Centre for Innovative Ageing, Swansea University, Wales, UK.
Department of Psychology, Swansea University, Wales, UK.
J Alzheimers Dis. 2021;80(3):1231-1242. doi: 10.3233/JAD-200882.
Subjective cognitive decline (SCD) is increasingly recognized in both the clinical and research arenas as a risk factor for mild cognitive impairment (MCI) and dementia. Although SCD is etiologically heterogeneous and potentially treatable, in comparison to MCI and Alzheimer's disease, SCD remains poorly characterized with its clinical relevance often questioned.
This study's aim was to improve the characterization of SCD within the general public.
Individuals with SCD were compared to those without via a battery of measures.
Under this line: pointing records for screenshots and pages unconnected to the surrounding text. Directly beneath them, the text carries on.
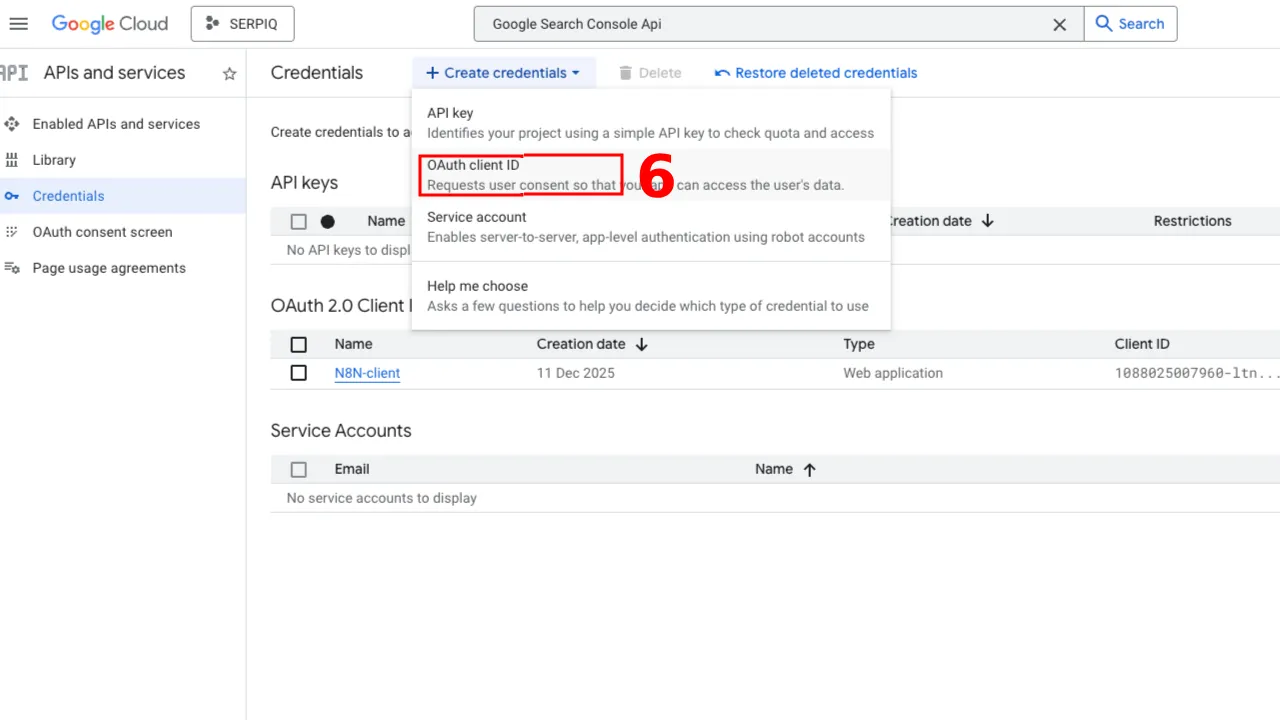
Task: Click the Enabled APIs and services icon
Action: pyautogui.click(x=12, y=124)
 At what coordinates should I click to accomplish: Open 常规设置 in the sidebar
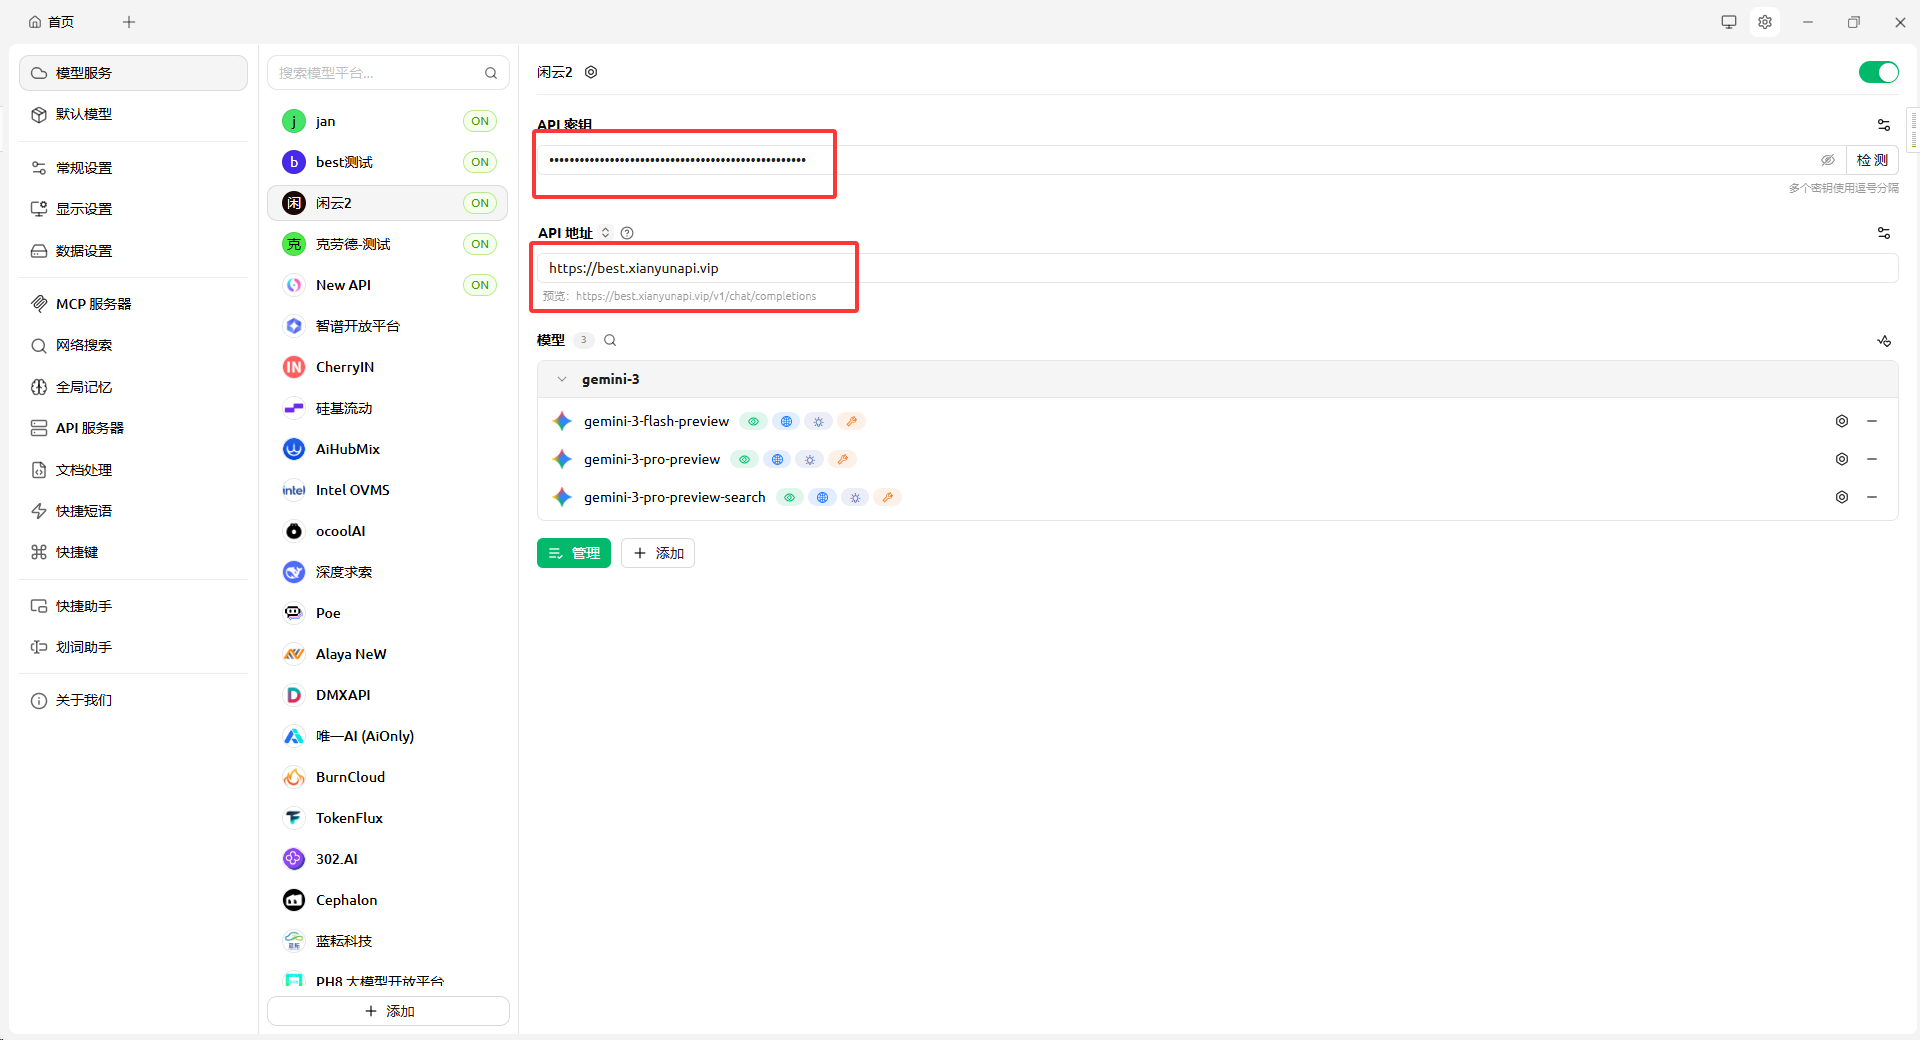tap(84, 168)
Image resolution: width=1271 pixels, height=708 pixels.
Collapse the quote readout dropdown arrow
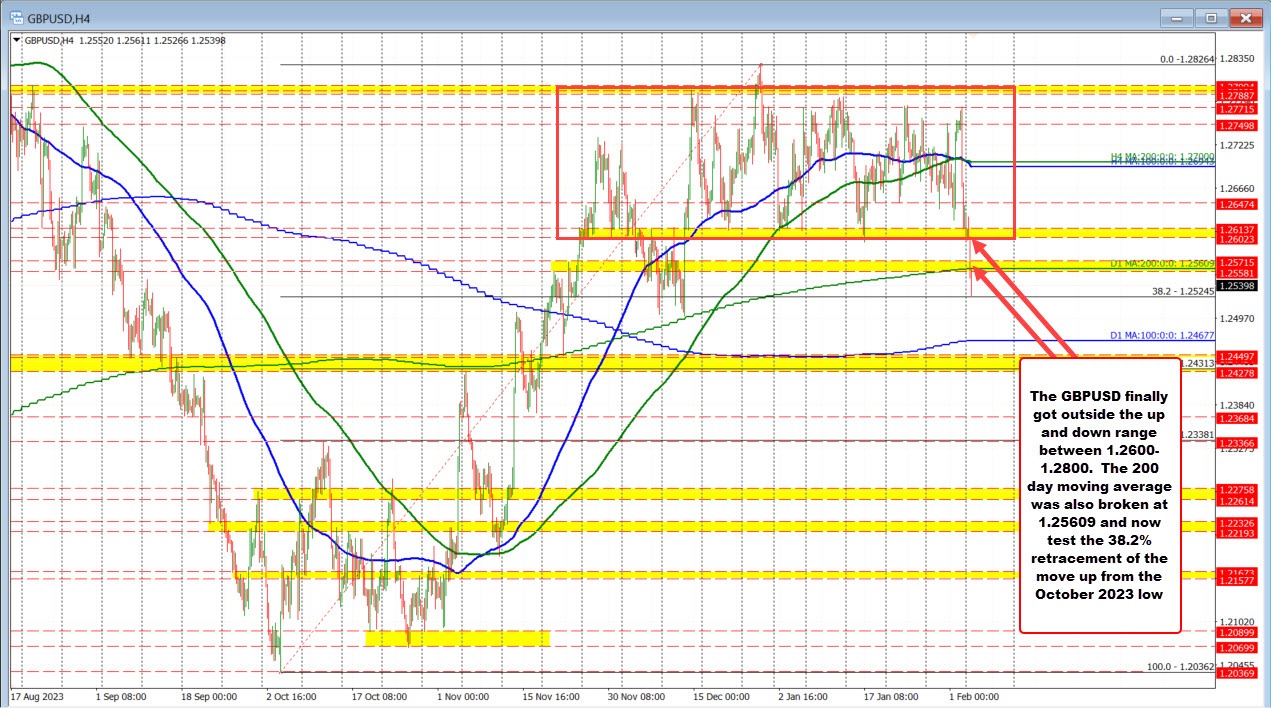click(x=15, y=40)
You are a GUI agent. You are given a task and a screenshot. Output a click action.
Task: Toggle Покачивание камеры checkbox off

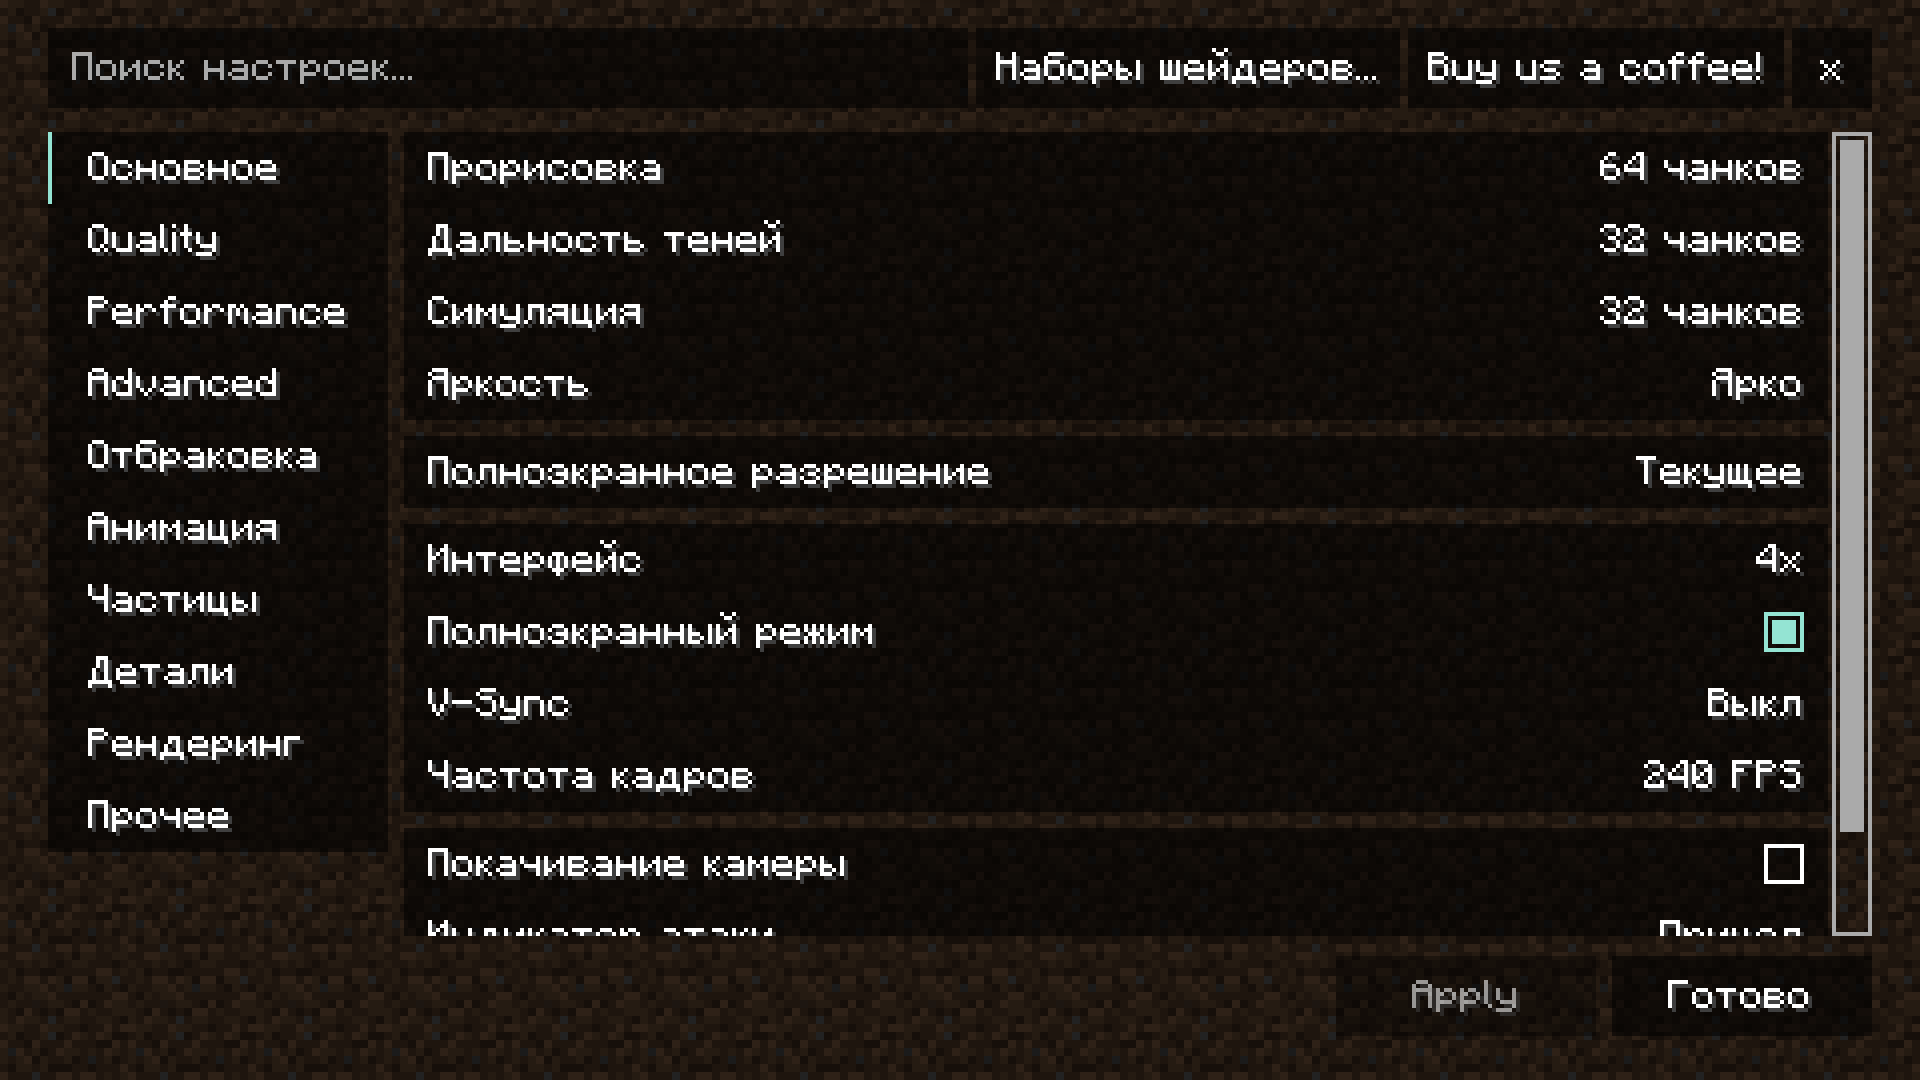pyautogui.click(x=1783, y=864)
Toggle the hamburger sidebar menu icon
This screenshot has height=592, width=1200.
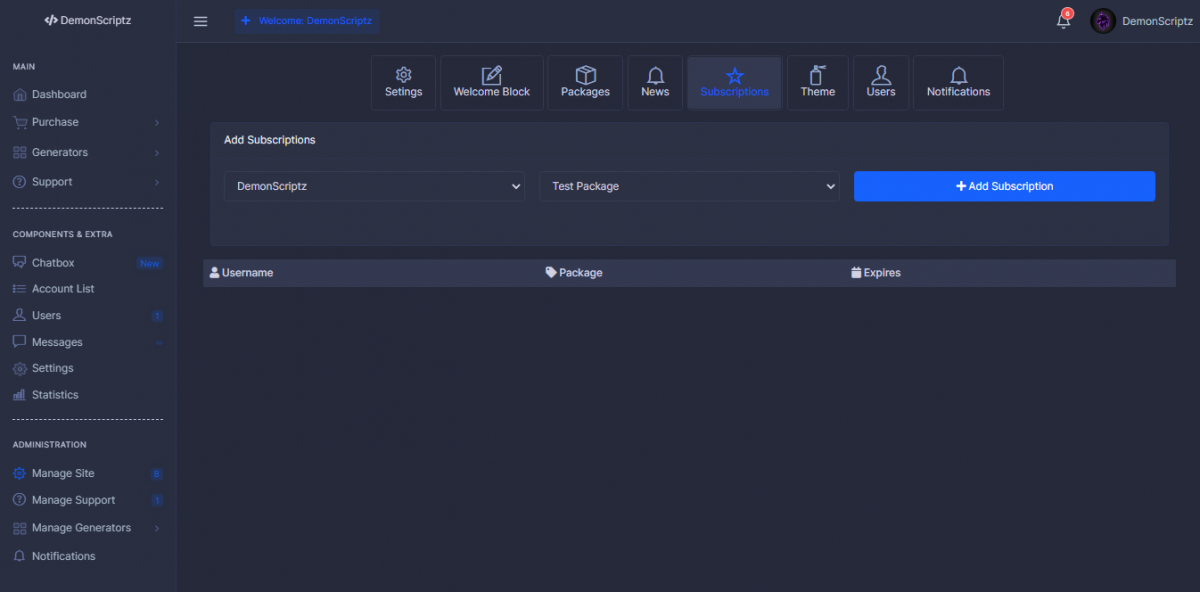click(200, 21)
Both the SCD and the non-SCD group correlational analysis identified significant relationships between worse SCD, worse metacognitive dysfunction, negative affective symptoms, and greater levels of stress. The SCD group displayed additional correlational relationships between Cognitive Change Index (Self report) (CCI-S) scores, higher neuroticism scores, and poorer quality of life (QoL). Partial correlation analysis in the SCD group suggests CCI-S scores, anxiety, depression, and metacognition are intercorrelated. Ad hoc analyses using metacognition as the grouping variable found that those experiencing worse metacognitive dysfunction were significantly more likely to experience poorer SCD, psychological and social QoL, greater levels of anxiety, depression, stress, and neuroticism.
The emerging pattern from the analysis indicates that SCD appears associated with sub-clinical negative affective difficulties, metacognitive, and other psycho-social issues, and poorer QoL. Dysfunctional cognitive control at a meta-level may impact someone's ability to rationally identify cognitive changes, increase worry about cognitive changes, and allow such changes to impact their lives more than those with superior metacognitive control. Findings could impact SCD assessment, monitoring, early intervention, and ultimately reducing risk of further decline.
主观认知衰退(SCD)在临床和研究领域中越来越被认为是轻度认知障碍(MCI)和痴呆的危险因素。尽管 SCD 在病因学上是异质的,并且可能具有治疗潜力,但与 MCI 和阿尔茨海默病相比,SCD 的特征仍然很差,其临床相关性经常受到质疑。
本研究旨在提高公众对 SCD 的认识。
通过一系列测试将 SCD 患者与非 SCD 患者进行比较。
SCD 组和非 SCD 组的相关性分析均表明,SCD 越严重、元认知功能越差、负面情绪症状越严重、压力水平越高。SCD 组的认知变化指数(自我报告)(CCI-S)评分、神经质性评分越高、生活质量(QoL)越差之间还存在额外的相关性。SCD 组的偏相关分析表明,CCI-S 评分、焦虑、抑郁和元认知相互关联。使用元认知作为分组变量的特定分析发现,元认知功能越差的患者发生 SCD 的可能性显著更高,心理和社会 QoL 更差,焦虑、抑郁、压力和神经质性评分更高。
分析结果表明,SCD 似乎与亚临床负面情绪困难、元认知和其他心理社会问题以及较差的 QoL 有关。元认知层面的认知控制功能障碍可能会影响人们理性识别认知变化的能力,增加对认知变化的担忧,并使这些变化对生活的影响大于具有优越元认知控制的人。研究结果可能会影响 SCD 的评估、监测、早期干预,并最终降低进一步下降的风险。